> Текст для чтения

Однажды в гостях у Холмянских мы слышали, каким был первый день войны, как это было. Я запомнила: в военкомате с другом Сашей, множество таких же молодых, душевный подъем и решимость. В воспоминании Льва Моисеевича не было этих слов, всё было просто, естественно, без пафоса. Наверно, поэтому проникла в меня именно недосказанность. Она светилась и в его глазах, и в улыбке мягкого юмора, отражавшего ироничность к самому себе. Я запомнила навсегда не факты, а то, каким в сорок первом был Лев Холмянский, какими были они все, воспринимавшие свой военный призыв как нечто значительное, очень важное для себя и для своей Родины. А ведь фактически они были для нее пушечным мясом. Когда Родина-Мать отправляла на фронт своих детей необученными, на верную смерть, она изменяла им, но не они ей. Их любовь не подлежала сомнению. Мой внук как-то спросил меня, как это — любить родину, за что я люблю Россию. Не помню, что ответила, а подумала: молодые не имеют связи с родной землей, не чувствуют себя народом. Кажется, я ничего не ответила, ведь не скажешь: «Я люблю не "за что". Я живу в России, а Россия живет во мне».
Мне близка Россия, что в акварелях Холмянского. Вот «Псковская звонница» (1948 год), без колоколов, с покосившимся крестом, недосброшенным, наверно, с двадцатых. В Боровском монастыре такой крест грозил упасть полвека. Когда всё-таки рухнул сам, говорят, придавил человека... В этой звоннице на акварели ничего нет красивенько-древнерусского, одна серенькая наша, русская правда. Чуть голубеет небо в серых охристых облаках, земля однообразно зеленая, пустая земля послевоенных лет. Одиночество. И сердце мое щемит, откликаясь. Это моя родина...
Все церкви у Холмянского со своим характером, своей мелодией и своей судьбой. Об одной, неведомой мне, он написал в дневнике: «У церкви симпатичные детали». Будто о девичьем лице. Детали... Как много они значат в его творчестве и его жизни.

> Исходные данные

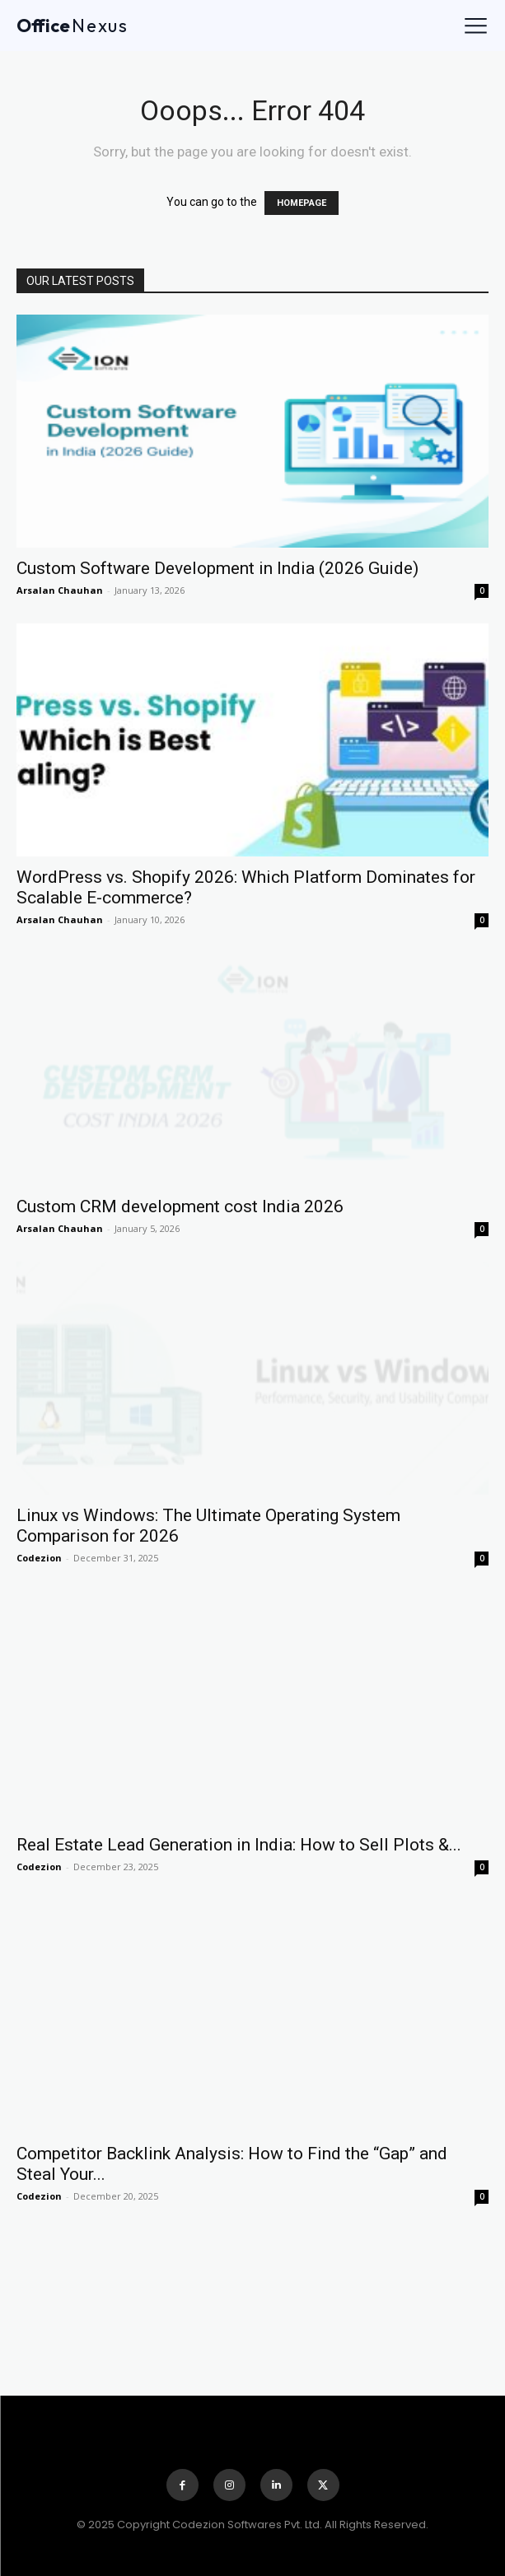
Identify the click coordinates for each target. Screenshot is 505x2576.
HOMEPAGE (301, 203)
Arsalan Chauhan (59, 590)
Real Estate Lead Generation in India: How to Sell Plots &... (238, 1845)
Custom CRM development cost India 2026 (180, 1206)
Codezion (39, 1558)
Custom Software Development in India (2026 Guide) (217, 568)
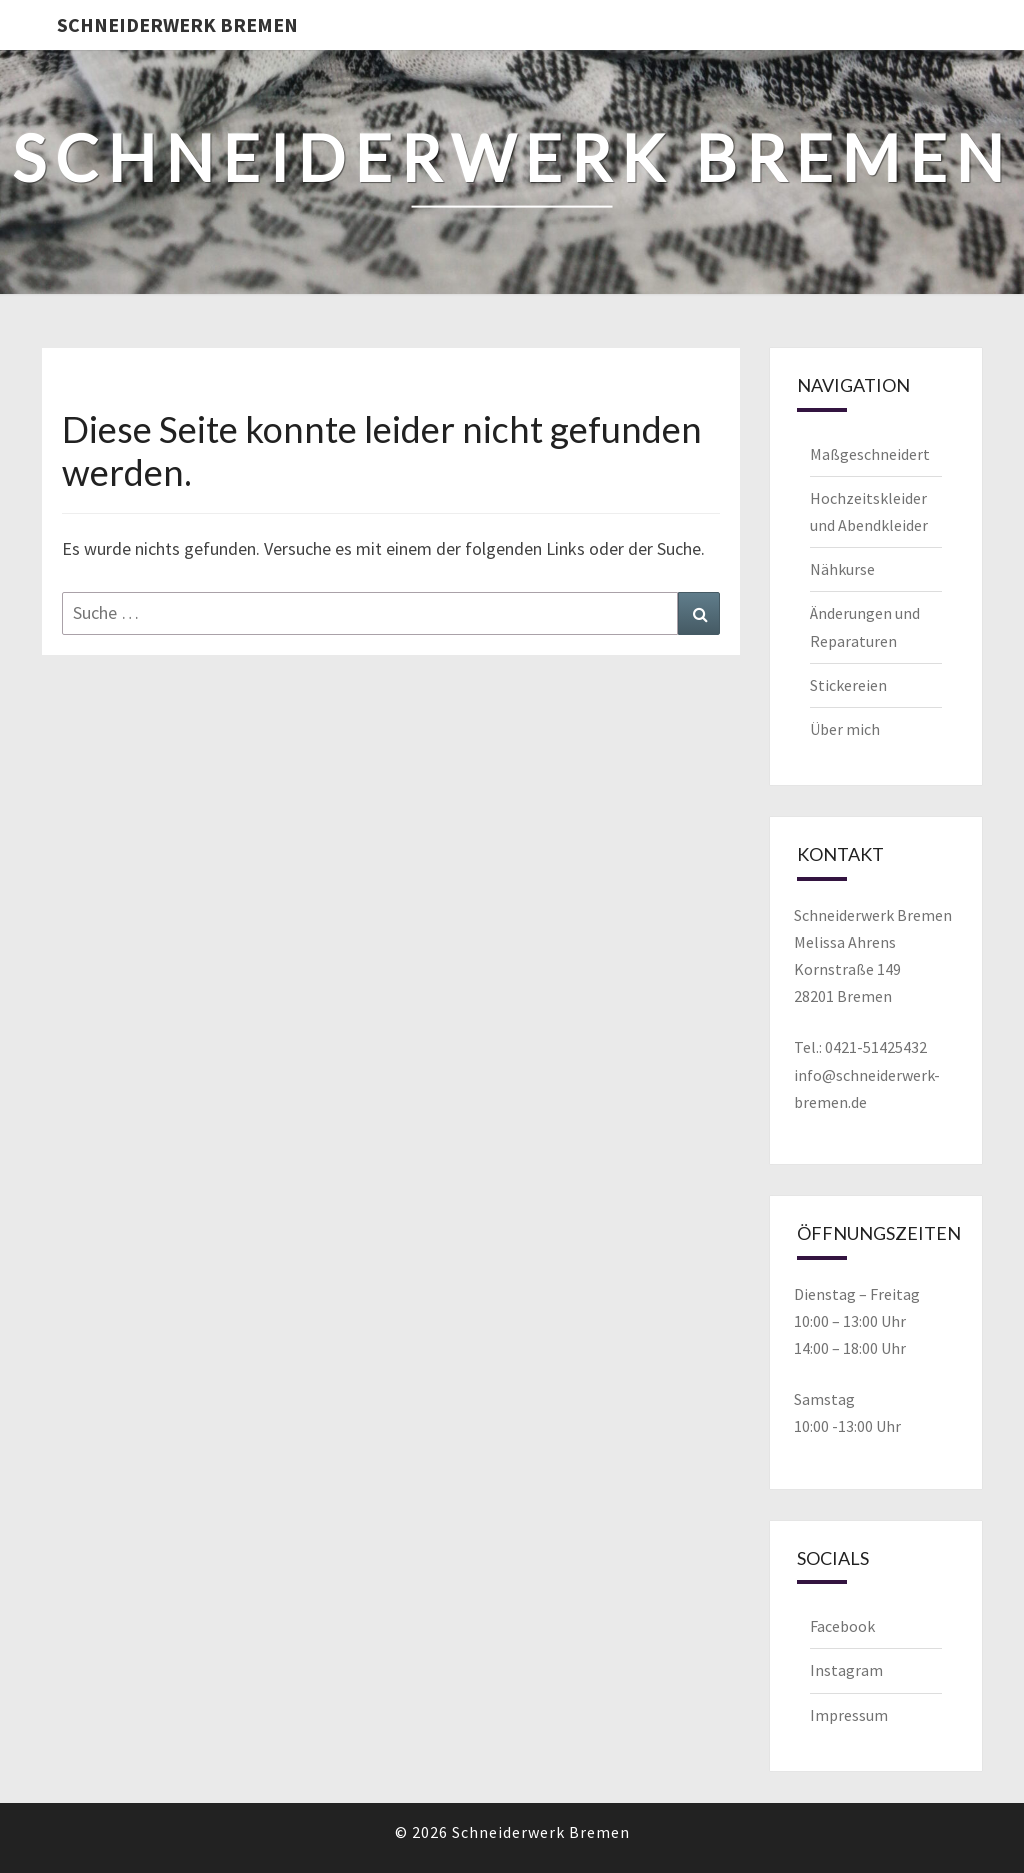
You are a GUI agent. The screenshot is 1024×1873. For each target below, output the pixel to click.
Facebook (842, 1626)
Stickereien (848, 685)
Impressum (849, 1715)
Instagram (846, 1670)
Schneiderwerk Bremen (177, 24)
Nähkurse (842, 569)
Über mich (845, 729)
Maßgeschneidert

> Задание 1
Перескажите отрывок о Льве Холмянском в двух предложениях.
> Задание 2
Переведите на английский язык предложение из отрывка о Льве Холмянском: «Все церкви у Холмянского со своим характером, своей мелодией и своей судьбой».

> Полный ответ 1
Автор вспоминает рассказ Льва Холмянского о первом дне войны и запоминает не факты, а то, какими были он и его сверстники, воспринимавшие свой призыв как нечто очень важное для себя и для Родины, хотя та отправляла их на фронт необученными. Автору близка Россия на акварелях Холмянского, например «Псковская звонница» 1948 года с её «серенькой нашей, русской правдой», а все его церкви имеют свой характер, свою мелодию и свою судьбу.

> Полный ответ 2
All of Kholmyansky's churches have their own character, their own melody, and their own fate.